そんな騒ぎようだったから、レインは余計に、騒がれなかった自分のクラスとスキルを卑下してしまった。
端的に言って、拗ねた。
ローザの説得もあって、なんとか前向きにはなったが、いまだに卑下している感は否めない。
加えて、世界最強にしか勝てないというひどく限定的な能力が、レインの興味を削いだ。農家が世界最強と対峙するわけがない、無用の長物だと、そう高をくくらせてしまった。

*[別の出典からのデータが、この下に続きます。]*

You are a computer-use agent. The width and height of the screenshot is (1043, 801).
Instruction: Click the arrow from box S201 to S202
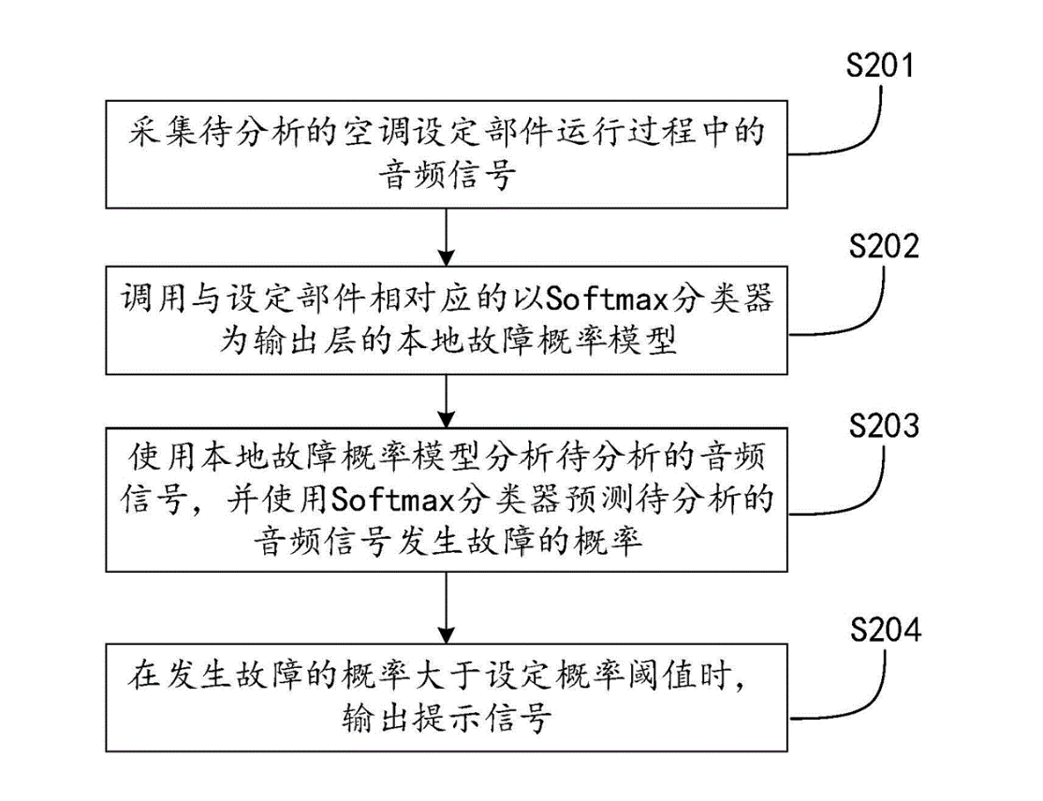pyautogui.click(x=448, y=234)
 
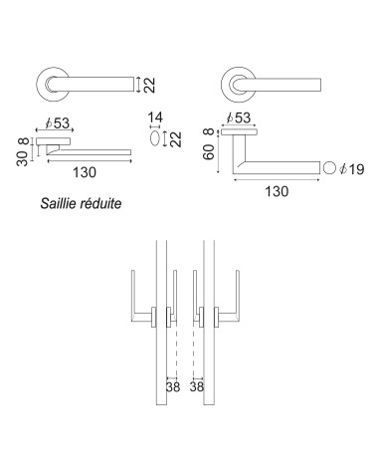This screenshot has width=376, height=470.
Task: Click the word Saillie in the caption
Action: [x=59, y=203]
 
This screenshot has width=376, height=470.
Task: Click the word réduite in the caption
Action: [x=100, y=203]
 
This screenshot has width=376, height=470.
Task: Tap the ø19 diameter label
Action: [x=352, y=169]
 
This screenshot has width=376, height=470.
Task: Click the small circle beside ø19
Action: [x=329, y=167]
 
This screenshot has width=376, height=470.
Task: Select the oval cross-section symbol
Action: [x=155, y=138]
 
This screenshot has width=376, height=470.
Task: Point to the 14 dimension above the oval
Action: [x=155, y=118]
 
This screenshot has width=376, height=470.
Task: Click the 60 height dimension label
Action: [x=209, y=152]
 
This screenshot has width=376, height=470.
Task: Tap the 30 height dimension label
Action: [x=23, y=158]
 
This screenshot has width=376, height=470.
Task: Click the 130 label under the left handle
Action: [x=85, y=172]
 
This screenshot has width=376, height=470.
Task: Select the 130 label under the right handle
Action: [x=277, y=191]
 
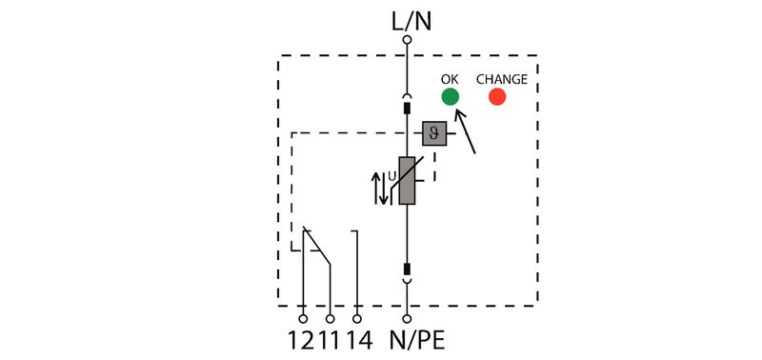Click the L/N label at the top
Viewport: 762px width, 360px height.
[x=407, y=18]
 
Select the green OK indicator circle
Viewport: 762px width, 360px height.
[x=450, y=96]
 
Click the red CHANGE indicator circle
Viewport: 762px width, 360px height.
[x=496, y=96]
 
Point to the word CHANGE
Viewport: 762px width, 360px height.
[x=501, y=79]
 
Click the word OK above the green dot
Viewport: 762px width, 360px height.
[x=450, y=79]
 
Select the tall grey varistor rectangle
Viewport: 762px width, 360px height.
[x=407, y=181]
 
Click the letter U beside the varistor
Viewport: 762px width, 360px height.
[x=391, y=175]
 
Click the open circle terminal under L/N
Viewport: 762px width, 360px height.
[x=407, y=40]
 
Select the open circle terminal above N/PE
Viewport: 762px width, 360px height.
[x=407, y=319]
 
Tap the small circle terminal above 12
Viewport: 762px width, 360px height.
[x=303, y=319]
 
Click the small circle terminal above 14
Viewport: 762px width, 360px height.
[x=357, y=319]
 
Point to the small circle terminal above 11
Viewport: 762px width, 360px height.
[x=330, y=319]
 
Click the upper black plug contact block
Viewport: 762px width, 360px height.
[x=407, y=109]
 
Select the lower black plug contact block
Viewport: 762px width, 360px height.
[x=407, y=270]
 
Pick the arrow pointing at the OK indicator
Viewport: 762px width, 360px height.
[x=466, y=133]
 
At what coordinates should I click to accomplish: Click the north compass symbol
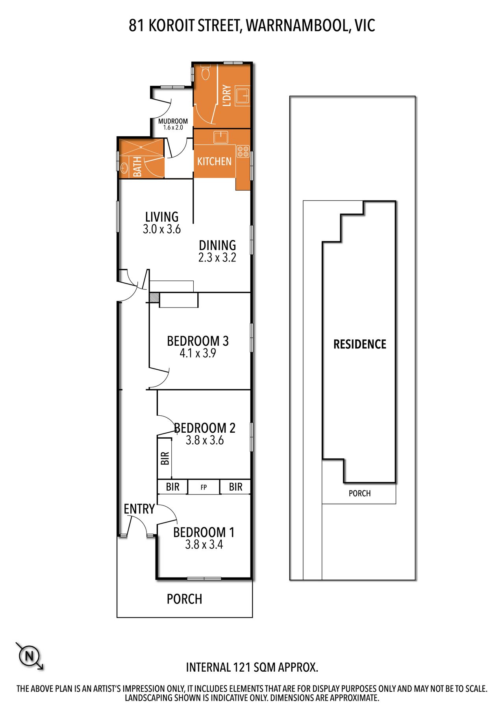click(29, 656)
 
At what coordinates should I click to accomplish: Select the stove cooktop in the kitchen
click(243, 152)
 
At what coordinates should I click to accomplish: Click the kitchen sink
click(221, 137)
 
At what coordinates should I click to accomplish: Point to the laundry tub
click(242, 96)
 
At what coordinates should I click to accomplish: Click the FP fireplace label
click(204, 487)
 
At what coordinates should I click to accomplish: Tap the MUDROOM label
click(173, 121)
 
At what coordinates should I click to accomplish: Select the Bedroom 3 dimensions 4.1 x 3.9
click(198, 353)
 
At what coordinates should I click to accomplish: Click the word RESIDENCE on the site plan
click(360, 344)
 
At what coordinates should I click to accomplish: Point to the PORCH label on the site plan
click(359, 493)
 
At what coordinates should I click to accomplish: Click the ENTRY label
click(139, 509)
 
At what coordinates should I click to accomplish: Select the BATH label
click(137, 167)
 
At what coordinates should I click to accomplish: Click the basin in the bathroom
click(124, 169)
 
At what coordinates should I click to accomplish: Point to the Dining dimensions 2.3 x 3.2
click(217, 257)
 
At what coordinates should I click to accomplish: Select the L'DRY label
click(226, 95)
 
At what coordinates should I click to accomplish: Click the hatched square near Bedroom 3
click(154, 297)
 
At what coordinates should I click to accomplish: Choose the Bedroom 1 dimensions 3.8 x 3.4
click(204, 544)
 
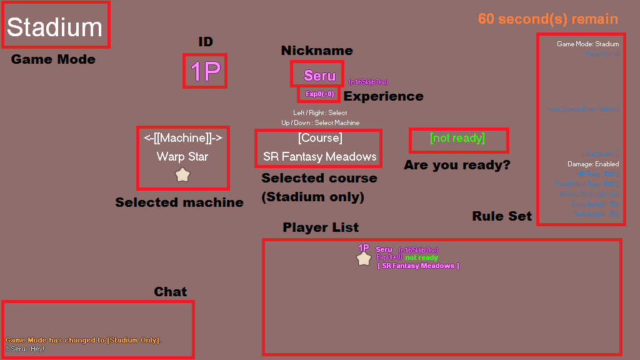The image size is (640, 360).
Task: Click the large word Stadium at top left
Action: point(54,27)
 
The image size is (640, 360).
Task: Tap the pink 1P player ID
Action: point(204,72)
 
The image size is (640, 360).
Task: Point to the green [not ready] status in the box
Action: point(458,138)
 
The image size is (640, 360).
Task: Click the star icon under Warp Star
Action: point(182,175)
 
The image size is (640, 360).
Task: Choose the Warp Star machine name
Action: point(182,156)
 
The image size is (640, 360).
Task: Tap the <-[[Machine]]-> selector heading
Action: point(182,138)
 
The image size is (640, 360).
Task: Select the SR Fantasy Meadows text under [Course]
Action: point(320,156)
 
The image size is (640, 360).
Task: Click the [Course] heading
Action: point(320,138)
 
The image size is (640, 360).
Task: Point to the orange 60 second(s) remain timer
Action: point(548,19)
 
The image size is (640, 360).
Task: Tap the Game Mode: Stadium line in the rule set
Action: point(588,44)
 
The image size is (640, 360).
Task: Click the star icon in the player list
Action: point(364,258)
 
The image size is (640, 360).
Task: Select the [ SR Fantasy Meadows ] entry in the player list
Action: point(418,266)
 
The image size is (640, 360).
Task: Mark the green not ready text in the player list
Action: point(422,258)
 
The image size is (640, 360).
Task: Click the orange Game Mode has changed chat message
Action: point(83,340)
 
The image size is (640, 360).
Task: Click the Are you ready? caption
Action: point(457,166)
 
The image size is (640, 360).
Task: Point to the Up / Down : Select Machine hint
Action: point(320,123)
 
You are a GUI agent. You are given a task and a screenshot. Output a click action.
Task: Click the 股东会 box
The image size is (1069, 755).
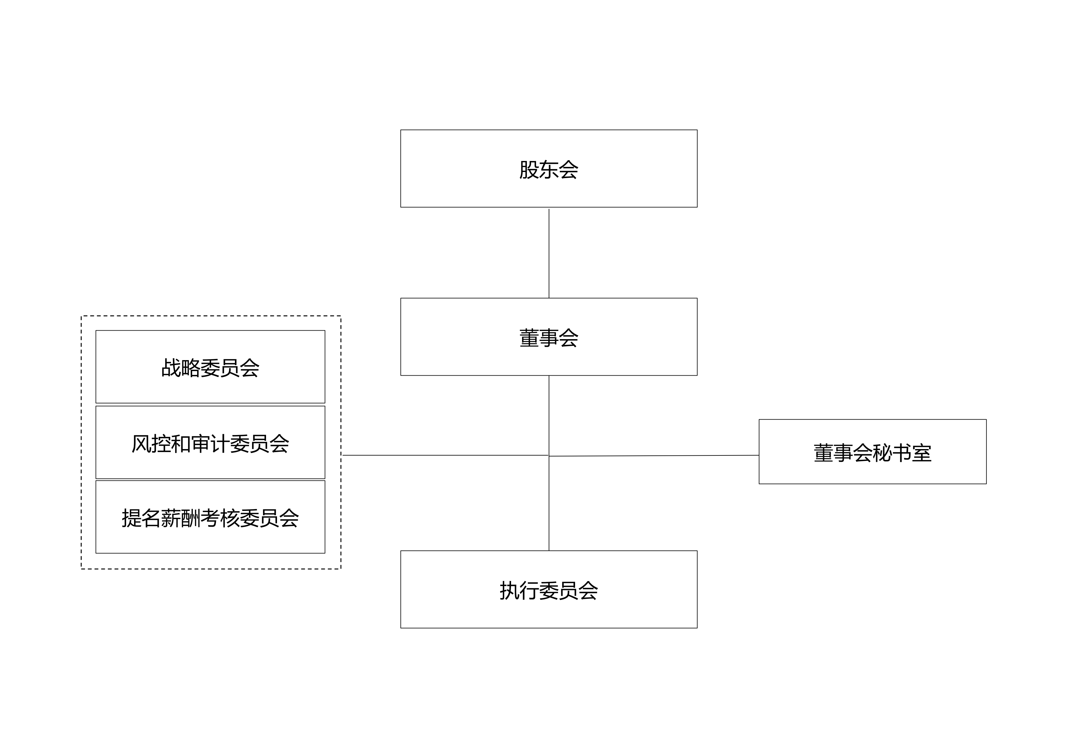pyautogui.click(x=549, y=168)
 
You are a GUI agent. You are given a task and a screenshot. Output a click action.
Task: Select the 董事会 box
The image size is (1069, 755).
pyautogui.click(x=549, y=337)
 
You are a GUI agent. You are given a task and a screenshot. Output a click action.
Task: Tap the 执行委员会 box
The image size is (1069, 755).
pyautogui.click(x=549, y=589)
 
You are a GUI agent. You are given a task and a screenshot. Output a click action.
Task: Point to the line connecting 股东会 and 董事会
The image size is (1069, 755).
pyautogui.click(x=549, y=254)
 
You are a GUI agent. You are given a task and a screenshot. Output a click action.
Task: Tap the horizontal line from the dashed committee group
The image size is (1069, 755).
pyautogui.click(x=445, y=455)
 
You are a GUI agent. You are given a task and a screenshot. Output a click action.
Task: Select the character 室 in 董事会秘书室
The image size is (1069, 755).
pyautogui.click(x=922, y=453)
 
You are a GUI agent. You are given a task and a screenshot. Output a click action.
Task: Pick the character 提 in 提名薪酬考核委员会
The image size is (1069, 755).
pyautogui.click(x=131, y=518)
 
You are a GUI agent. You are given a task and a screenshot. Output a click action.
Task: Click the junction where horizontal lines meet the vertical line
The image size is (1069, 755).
pyautogui.click(x=549, y=455)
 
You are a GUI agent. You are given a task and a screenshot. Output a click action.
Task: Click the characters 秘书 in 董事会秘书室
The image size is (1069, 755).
pyautogui.click(x=892, y=453)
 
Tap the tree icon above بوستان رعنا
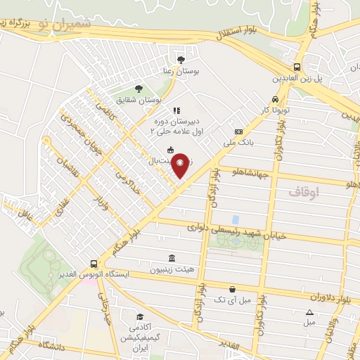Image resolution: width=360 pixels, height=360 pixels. tap(181, 59)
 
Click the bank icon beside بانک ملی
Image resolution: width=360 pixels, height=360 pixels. tap(238, 131)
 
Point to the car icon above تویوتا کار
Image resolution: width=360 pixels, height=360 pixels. tap(274, 99)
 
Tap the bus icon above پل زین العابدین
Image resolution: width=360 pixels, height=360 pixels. tap(297, 68)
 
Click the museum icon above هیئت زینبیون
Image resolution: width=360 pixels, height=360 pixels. tap(173, 257)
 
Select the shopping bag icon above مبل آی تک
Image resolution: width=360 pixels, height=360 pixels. tap(232, 289)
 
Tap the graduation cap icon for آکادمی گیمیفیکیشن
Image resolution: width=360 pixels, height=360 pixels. tap(140, 317)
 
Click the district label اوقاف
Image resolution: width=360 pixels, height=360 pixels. tap(304, 191)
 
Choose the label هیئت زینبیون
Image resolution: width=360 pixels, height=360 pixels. tap(172, 269)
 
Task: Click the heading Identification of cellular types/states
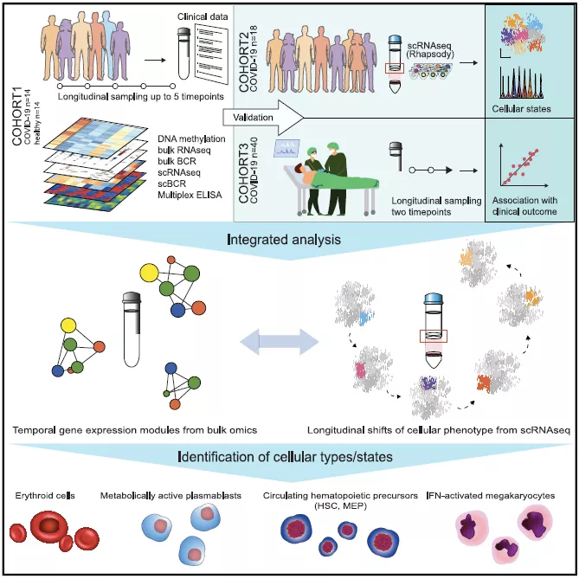pyautogui.click(x=288, y=454)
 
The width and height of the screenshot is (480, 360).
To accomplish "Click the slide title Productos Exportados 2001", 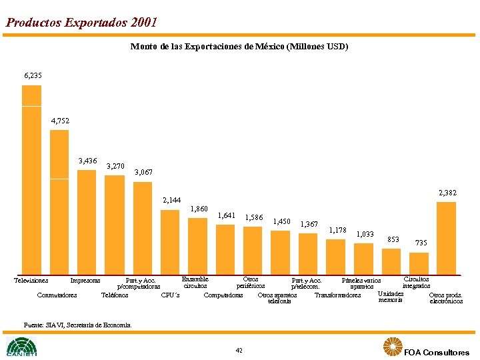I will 81,22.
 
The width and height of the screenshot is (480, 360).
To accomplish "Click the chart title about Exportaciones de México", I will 239,47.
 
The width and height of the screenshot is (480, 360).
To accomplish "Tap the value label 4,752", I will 60,121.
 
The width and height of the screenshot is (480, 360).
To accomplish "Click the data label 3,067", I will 144,173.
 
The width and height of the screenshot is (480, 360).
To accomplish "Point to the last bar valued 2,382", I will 446,237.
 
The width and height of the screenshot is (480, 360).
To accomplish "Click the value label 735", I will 421,243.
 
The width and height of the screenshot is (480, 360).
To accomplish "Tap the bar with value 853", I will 391,260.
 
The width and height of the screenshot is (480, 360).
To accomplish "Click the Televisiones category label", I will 31,281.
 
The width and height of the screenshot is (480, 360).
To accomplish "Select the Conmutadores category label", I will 57,295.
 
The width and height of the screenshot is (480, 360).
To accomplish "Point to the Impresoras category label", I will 85,281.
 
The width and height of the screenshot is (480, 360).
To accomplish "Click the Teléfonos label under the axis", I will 115,295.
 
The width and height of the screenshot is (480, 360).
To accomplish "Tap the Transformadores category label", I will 337,295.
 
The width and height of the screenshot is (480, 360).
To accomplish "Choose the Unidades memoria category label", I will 391,297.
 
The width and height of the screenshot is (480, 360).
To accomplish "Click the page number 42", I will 239,350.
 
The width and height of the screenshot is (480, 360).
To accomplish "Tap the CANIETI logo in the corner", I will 21,347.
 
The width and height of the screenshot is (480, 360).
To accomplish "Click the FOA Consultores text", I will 436,352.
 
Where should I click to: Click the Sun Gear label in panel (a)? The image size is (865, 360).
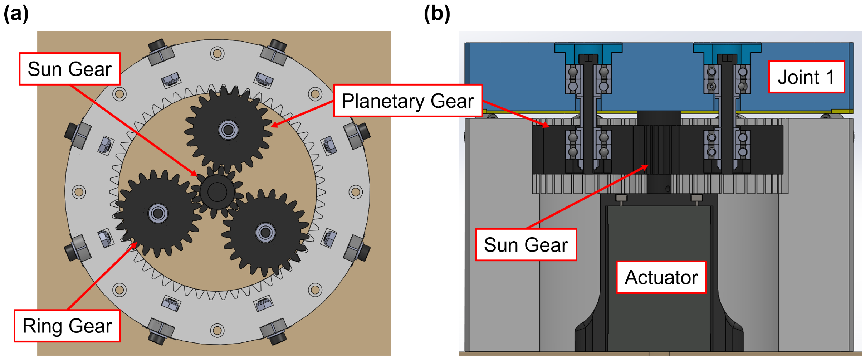[x=70, y=69]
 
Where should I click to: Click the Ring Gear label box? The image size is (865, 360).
[x=67, y=326]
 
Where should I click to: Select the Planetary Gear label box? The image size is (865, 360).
[x=407, y=101]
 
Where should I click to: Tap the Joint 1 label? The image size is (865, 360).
[x=806, y=77]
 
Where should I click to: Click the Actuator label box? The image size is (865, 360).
[x=661, y=277]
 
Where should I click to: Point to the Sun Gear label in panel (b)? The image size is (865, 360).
[x=526, y=245]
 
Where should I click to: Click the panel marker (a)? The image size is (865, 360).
[x=16, y=14]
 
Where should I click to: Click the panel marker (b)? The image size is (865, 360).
[x=437, y=14]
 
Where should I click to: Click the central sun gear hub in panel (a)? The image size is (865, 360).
[x=217, y=192]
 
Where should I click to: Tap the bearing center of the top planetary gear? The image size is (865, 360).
[x=228, y=130]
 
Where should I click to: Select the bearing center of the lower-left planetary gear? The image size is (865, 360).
[x=158, y=214]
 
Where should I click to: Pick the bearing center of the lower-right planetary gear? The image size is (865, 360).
[x=265, y=233]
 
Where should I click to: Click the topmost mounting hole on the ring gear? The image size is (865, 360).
[x=217, y=54]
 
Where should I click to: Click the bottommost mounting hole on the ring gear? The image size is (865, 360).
[x=217, y=330]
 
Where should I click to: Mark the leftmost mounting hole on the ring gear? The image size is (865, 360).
[x=79, y=192]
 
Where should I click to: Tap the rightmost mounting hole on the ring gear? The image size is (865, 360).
[x=356, y=192]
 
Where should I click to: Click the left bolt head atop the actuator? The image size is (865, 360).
[x=621, y=198]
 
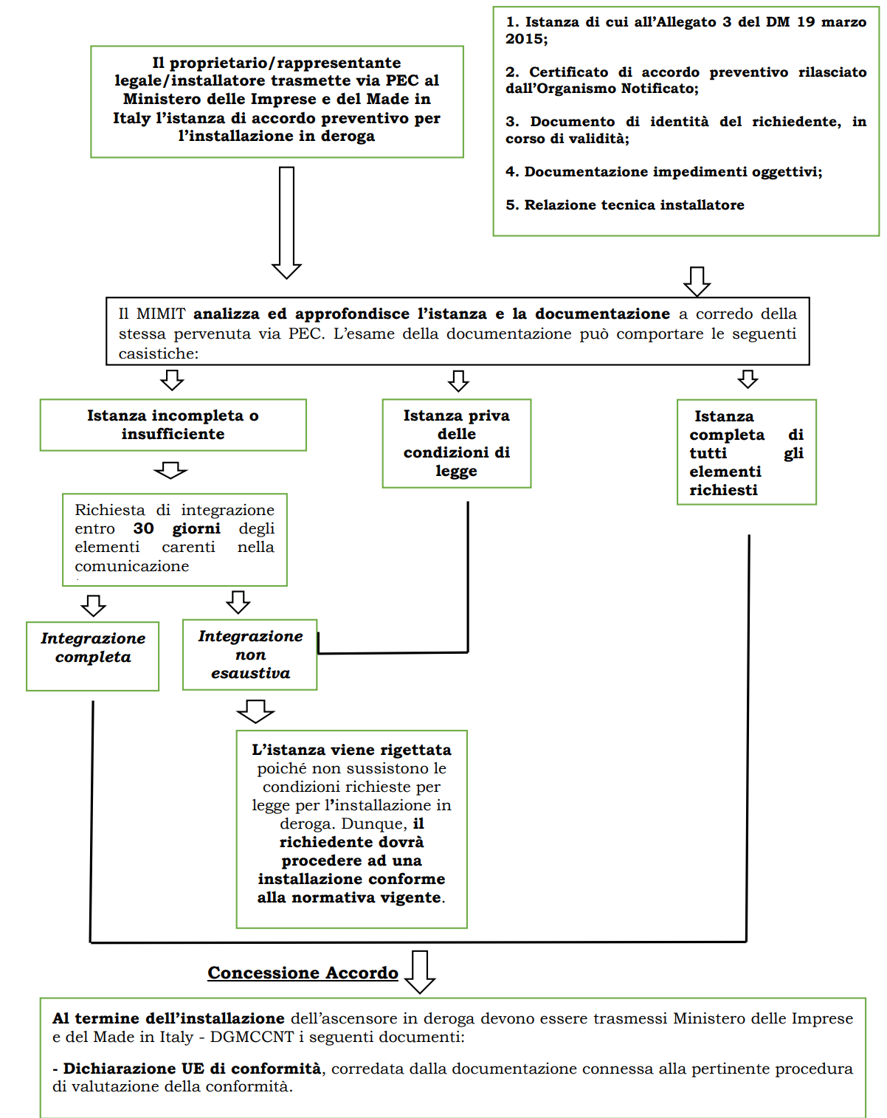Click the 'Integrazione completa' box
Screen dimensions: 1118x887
93,655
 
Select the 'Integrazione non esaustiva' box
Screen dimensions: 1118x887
250,655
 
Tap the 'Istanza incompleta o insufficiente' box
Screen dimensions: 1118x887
173,425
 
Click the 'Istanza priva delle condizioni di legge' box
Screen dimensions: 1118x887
456,443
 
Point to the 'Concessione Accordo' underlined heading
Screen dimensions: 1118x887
303,973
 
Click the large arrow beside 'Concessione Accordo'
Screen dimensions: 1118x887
420,972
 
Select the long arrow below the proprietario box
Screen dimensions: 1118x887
286,222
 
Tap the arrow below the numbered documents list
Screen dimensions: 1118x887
697,281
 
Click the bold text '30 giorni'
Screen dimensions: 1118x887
176,528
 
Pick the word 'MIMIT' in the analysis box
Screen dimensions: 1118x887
161,314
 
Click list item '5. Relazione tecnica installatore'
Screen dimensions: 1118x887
625,205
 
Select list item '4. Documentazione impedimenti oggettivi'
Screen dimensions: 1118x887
663,172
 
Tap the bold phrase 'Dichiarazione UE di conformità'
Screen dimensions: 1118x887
192,1069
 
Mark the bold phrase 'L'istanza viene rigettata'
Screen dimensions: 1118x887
351,750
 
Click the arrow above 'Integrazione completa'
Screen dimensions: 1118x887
93,606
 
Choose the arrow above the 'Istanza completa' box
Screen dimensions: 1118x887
748,379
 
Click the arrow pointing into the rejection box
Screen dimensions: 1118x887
255,711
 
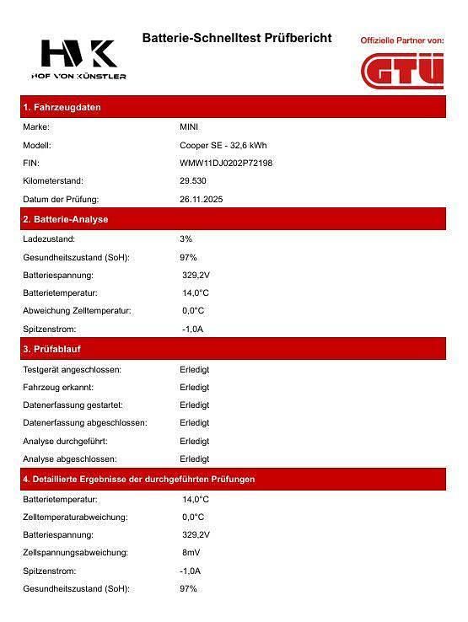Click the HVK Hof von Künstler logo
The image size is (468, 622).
[x=83, y=59]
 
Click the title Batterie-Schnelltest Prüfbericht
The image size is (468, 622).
[x=237, y=39]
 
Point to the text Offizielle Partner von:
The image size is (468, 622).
[x=401, y=40]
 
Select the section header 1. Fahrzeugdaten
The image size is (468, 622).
[x=62, y=108]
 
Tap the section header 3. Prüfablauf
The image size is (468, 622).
[x=52, y=349]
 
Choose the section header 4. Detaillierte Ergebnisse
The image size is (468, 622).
[x=138, y=479]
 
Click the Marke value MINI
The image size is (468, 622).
[x=189, y=127]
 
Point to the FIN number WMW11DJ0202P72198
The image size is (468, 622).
[x=226, y=163]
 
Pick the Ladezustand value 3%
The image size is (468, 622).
[x=186, y=239]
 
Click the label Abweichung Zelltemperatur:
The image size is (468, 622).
[x=77, y=311]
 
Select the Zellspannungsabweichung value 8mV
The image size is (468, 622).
[x=191, y=553]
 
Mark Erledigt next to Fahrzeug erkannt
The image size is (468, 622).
[x=195, y=388]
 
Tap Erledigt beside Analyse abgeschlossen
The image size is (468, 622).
[x=195, y=459]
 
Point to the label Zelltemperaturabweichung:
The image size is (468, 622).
[x=75, y=517]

このままなら、名前どころか、スキルの存在すら忘れてしまうだろう。
レインに【下克上】を思い出させるか、忘れさせるか。
「………………いや、いまはまだいい」
熟考した後、ローザは首を横に振った。
「【下克上】の特性を知って、最強を自負する力自慢がレインの下に押し寄せてくるとも限らない。そうなれば、レインに危険がおよぶ。いまはまだ、忘れさせたままでいい」
(なるほど、聡明な判断です)
ローザの判断を尊重した後、【氷の精霊】は重ねて問う。
(それでは、妾の存在はいつ開示するおつもりで?)
「? それこそまだいいだろう。なんだ、レインにバラしてほしいのか?」
(そういうわけではありませんが……)
区切って、【氷の精霊】は歯切れ悪く続ける。
彼女にしては珍しい反応だった。
(妾は、共同体であるローザ様と感覚を共有しております)
「? そうだな」
(つまりは、あの小僧に対するあらゆる『感情』も共有しているわけでして)
「あ」
(ですから、妾のことを隠している罪悪感ですとか、はたまた小僧の男らしく育った腕の筋肉や喉仏をつい目で追ってしまう背徳感ですとか、あるいは心地いい低音ボイスにトキめいてしまう高揚感ですとか、その他諸々がすべて妾に筒抜け――)
「い、いずれ話すからッ!!」
小声ながらも、語気強くローザは言う。
「だから、ちょっと黙ろうかシヴァっち! なッ!?」
(……仰せのままに)
強引に【氷の精霊】を黙らせて、ローザは足早にレインの下に戻る。
ローザの真っ赤になった耳が、その感情の正体をなによりも雄弁に物語っていた。